TASK INSTRUCTIONS →
From the data below, return all lines holding the string "Pine".

··· PROVIDED RECORDS

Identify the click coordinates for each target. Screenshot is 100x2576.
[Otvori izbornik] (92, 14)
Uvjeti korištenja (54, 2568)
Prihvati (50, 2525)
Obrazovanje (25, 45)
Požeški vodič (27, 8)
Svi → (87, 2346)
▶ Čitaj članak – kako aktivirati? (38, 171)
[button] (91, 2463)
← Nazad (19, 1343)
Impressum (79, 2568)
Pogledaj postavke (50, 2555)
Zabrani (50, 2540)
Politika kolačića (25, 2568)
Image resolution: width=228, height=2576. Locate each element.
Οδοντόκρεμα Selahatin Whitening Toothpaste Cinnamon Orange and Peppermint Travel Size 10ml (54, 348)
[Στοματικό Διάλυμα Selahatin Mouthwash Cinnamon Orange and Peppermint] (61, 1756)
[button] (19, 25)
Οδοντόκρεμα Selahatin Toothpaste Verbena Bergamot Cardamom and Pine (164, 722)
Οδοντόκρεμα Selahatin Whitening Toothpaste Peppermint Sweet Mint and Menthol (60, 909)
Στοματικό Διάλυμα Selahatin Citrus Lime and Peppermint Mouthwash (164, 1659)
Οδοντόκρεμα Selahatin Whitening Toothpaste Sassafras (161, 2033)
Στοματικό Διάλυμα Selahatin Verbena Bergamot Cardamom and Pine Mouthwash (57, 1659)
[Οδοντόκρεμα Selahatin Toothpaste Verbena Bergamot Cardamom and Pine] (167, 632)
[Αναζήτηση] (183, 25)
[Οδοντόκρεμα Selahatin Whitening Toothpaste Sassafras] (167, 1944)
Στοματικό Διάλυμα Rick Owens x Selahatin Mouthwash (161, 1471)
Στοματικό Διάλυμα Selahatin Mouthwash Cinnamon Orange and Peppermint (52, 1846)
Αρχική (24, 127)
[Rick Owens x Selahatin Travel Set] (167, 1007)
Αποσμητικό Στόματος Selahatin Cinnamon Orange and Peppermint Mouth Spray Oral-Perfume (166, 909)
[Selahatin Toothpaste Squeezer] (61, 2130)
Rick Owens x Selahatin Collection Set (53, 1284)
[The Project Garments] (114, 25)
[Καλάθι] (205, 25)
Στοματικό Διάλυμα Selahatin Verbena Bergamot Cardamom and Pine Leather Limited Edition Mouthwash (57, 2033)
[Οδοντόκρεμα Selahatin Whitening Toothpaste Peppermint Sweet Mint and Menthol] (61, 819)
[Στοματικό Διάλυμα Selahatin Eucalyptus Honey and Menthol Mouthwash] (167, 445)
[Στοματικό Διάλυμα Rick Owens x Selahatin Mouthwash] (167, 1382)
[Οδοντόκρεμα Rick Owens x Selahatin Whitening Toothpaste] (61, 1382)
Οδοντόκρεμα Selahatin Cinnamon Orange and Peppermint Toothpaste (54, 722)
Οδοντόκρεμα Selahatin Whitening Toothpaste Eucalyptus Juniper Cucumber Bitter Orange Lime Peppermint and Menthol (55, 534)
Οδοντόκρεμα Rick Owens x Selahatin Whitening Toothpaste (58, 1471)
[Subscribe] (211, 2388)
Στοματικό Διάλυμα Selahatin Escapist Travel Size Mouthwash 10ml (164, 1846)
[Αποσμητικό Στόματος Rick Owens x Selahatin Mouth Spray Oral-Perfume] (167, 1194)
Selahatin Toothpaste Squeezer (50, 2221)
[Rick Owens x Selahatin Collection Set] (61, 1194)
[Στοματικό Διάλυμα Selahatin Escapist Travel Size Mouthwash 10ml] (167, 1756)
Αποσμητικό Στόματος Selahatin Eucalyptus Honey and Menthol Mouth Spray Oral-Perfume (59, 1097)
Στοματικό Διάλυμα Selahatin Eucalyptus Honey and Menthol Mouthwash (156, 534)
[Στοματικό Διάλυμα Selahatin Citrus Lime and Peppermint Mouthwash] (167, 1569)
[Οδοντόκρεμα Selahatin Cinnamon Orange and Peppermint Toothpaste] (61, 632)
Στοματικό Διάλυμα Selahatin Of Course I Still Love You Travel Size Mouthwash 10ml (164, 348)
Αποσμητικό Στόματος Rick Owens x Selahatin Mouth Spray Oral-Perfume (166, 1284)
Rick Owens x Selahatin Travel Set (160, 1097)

······

THE ANSWER →
Οδοντόκρεμα Selahatin Toothpaste Verbena Bergamot Cardamom and Pine (164, 722)
Στοματικό Διάλυμα Selahatin Verbena Bergamot Cardamom and Pine Mouthwash (57, 1659)
[Οδοντόκρεμα Selahatin Toothpaste Verbena Bergamot Cardamom and Pine] (167, 632)
Στοματικό Διάλυμα Selahatin Verbena Bergamot Cardamom and Pine Leather Limited Edition Mouthwash (57, 2033)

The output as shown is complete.